A tour of winery barrel halls is about as exciting as watching paint dry. And when winemakers tell you which brand of barrels they use, it doesn’t mean much to most of us non-winemaking mortals.
But suddenly it makes much more sense after sitting in on a barrel trial tasting session with Chris Carpenter, winemaker for Cardinale, La Jota and Lokoya in Napa.
We sat down in front of five dense 2009 Napa Cabernet Sauvignons from the sub-region of Mount Veeder, which is destined for the Lokoya brand. They were the same wine but had been put into different types of oak. They had been in barrel for the same length of time, the toast was the same on each barrel, and the age of the barrels was also the same - but the wines tasted dramatically different.
Carpenter explained, “Mt Veeder has big fruit and giant tannins so we need to fill in the middle. We try to do that in the winery but oak also helps.”
We each marked the wines on that basis with the coopers Bel Air and Taransaud coming out joint favourite. Other coopers’ barrels flattened the smell of the wine while others overpowered the fruit. It was interesting to see Carpenter and his assistant winemaker completely disagree on the Bernard-made barrel, showing wine is totally subjective even when you know what you’re doing.
However these barrel test results are specific to each wine so while our favourites for this wine were Taransaud and Bel Air, this test doesn’t apply to the other Cabernets or Merlots Carpenter makes.

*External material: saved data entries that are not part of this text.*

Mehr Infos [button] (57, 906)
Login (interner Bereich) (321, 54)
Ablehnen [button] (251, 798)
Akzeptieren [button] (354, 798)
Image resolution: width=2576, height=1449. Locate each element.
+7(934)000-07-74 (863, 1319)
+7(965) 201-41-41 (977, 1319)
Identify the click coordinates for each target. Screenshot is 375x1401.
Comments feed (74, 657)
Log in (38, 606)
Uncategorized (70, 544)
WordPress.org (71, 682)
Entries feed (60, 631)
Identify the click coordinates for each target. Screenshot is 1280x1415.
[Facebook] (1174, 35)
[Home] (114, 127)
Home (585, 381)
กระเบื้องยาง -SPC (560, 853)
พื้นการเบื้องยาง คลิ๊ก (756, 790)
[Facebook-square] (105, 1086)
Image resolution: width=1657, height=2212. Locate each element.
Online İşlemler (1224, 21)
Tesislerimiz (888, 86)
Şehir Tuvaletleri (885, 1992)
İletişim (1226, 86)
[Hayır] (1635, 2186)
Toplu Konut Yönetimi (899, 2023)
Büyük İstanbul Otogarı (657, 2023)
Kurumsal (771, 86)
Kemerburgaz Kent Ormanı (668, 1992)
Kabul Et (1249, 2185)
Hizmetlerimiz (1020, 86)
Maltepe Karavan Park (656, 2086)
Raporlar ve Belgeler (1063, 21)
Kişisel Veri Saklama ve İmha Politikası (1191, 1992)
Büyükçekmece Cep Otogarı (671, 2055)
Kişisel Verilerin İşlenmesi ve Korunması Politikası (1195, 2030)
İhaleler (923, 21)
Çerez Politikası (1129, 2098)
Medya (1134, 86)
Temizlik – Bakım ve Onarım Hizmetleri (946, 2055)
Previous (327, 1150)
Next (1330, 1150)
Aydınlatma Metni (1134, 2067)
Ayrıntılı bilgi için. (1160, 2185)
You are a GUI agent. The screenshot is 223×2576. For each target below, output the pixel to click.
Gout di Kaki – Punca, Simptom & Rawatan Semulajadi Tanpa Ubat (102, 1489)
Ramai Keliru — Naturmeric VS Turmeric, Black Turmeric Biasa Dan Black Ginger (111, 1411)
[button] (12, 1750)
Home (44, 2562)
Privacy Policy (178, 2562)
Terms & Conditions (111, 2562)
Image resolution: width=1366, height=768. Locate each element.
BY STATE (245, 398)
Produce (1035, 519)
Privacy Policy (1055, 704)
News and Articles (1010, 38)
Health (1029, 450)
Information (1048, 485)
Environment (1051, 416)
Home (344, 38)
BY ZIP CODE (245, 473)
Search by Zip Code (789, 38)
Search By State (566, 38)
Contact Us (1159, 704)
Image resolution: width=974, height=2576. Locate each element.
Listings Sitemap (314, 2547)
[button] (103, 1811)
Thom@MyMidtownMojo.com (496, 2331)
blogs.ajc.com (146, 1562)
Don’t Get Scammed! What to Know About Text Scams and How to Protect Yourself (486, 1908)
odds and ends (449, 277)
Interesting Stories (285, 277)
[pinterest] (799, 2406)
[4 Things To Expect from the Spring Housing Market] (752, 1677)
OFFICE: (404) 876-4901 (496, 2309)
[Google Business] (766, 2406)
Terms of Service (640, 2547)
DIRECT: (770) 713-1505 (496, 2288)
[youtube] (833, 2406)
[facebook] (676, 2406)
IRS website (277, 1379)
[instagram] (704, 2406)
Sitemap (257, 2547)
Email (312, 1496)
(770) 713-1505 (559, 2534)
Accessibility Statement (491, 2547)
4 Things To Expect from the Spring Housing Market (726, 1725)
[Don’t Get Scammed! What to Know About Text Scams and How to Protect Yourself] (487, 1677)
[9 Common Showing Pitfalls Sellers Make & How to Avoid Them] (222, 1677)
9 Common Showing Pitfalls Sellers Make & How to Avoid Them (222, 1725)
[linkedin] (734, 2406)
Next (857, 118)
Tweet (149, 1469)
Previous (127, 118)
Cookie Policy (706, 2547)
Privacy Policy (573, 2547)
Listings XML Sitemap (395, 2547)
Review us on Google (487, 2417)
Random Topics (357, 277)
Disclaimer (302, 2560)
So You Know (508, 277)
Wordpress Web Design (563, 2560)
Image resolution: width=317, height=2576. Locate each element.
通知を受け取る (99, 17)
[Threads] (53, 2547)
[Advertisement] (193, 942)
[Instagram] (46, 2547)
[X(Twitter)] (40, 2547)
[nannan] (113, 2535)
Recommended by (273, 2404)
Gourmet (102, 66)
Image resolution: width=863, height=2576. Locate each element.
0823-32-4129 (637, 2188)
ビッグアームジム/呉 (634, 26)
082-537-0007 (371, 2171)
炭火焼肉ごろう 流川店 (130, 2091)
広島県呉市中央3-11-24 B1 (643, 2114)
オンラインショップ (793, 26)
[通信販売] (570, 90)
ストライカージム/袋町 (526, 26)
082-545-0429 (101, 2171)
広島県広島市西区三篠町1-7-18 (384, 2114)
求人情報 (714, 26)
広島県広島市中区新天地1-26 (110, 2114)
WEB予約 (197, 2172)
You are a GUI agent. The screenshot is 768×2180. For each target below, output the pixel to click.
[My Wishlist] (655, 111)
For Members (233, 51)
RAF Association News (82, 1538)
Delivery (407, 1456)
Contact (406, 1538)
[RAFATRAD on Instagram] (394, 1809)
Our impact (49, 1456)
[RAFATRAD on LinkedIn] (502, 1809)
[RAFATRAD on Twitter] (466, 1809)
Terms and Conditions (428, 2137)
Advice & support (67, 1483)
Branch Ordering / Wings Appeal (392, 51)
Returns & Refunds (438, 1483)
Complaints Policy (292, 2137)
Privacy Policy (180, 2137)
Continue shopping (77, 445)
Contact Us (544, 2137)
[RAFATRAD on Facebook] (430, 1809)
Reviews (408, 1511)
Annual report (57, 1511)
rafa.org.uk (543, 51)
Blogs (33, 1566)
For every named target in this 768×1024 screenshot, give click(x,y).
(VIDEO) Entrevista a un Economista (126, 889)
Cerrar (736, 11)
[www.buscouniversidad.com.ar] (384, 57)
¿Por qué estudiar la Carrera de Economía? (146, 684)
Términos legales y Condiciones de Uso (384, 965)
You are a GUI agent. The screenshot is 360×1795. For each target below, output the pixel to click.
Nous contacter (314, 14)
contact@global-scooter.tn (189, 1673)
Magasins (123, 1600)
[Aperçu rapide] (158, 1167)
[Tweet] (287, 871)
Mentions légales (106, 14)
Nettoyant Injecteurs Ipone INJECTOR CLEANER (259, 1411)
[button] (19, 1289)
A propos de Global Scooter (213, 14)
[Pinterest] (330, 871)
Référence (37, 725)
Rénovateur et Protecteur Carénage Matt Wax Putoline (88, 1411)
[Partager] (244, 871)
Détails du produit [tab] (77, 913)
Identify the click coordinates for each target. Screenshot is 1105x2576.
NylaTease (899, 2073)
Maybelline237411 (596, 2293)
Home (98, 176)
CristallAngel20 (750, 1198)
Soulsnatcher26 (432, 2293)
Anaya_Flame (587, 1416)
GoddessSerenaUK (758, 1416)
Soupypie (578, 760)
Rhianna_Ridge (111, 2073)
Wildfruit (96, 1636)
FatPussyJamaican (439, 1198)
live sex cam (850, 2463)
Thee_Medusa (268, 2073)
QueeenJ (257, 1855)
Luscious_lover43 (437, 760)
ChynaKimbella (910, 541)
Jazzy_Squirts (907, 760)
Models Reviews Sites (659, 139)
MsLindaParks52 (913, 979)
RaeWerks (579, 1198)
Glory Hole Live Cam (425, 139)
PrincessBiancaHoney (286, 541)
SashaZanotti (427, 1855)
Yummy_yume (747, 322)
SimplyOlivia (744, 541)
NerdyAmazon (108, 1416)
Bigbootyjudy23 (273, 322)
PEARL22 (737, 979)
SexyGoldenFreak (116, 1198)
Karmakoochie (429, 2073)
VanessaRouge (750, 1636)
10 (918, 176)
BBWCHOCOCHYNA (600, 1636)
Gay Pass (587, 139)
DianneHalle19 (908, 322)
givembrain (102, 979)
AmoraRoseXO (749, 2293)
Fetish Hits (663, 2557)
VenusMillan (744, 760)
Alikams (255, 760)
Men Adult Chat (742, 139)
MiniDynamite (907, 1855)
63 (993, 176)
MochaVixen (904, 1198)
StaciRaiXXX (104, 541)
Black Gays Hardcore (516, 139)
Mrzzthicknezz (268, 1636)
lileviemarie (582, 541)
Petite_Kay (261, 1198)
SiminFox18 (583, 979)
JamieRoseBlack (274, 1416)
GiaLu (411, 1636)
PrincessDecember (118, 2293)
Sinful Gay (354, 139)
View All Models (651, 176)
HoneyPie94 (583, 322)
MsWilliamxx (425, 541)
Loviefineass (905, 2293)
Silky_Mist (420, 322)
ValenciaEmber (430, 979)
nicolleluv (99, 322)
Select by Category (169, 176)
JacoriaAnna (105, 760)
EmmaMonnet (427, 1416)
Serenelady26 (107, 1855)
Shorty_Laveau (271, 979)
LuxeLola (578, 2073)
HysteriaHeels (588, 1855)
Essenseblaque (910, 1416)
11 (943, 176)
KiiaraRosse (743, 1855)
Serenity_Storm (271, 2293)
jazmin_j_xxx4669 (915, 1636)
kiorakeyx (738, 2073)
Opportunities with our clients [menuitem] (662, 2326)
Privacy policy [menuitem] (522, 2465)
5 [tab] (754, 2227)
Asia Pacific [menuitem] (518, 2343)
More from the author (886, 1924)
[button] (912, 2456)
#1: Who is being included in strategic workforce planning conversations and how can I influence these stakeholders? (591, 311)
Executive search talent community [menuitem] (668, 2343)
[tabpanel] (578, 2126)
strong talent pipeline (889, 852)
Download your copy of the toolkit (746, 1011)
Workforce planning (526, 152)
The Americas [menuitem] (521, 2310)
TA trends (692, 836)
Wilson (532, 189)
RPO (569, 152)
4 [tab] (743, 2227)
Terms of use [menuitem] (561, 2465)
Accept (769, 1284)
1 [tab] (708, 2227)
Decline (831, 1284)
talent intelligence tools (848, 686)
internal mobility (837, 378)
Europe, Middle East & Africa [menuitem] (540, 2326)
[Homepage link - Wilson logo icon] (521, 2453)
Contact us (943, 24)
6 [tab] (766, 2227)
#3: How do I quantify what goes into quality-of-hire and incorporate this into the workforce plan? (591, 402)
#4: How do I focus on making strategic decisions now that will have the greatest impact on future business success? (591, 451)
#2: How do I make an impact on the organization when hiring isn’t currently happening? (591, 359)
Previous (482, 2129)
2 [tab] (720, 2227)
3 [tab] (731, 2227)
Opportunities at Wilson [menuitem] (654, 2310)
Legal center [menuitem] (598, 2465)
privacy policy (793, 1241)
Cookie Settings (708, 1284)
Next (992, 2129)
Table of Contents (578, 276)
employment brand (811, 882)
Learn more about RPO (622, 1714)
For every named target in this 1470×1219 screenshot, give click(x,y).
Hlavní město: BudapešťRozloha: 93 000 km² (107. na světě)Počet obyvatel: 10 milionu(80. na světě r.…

It is also interesting to note that most of us were non-plussed with the World Cooperage Barrels. These barrels just overpowered the fruit, giving an unpleasant coffee, mocha and vinyl character to the wine. However, Lakoya’s parent company, Jackson Family Wines, is a partner in World Cooperage Barrels.
Carpenter added, “We are going to France this year to try to figure out why they are like this. Is it how they are cutting the staves in France or is it the cooper in Missouri? These barrels do work with out Merlot but not with our Cabernet.”
Inevitably, with consolidation one of the key trends in the wine industry at the moment, there is some pressure from accountants to use this oak, as it is up to 50% cheaper.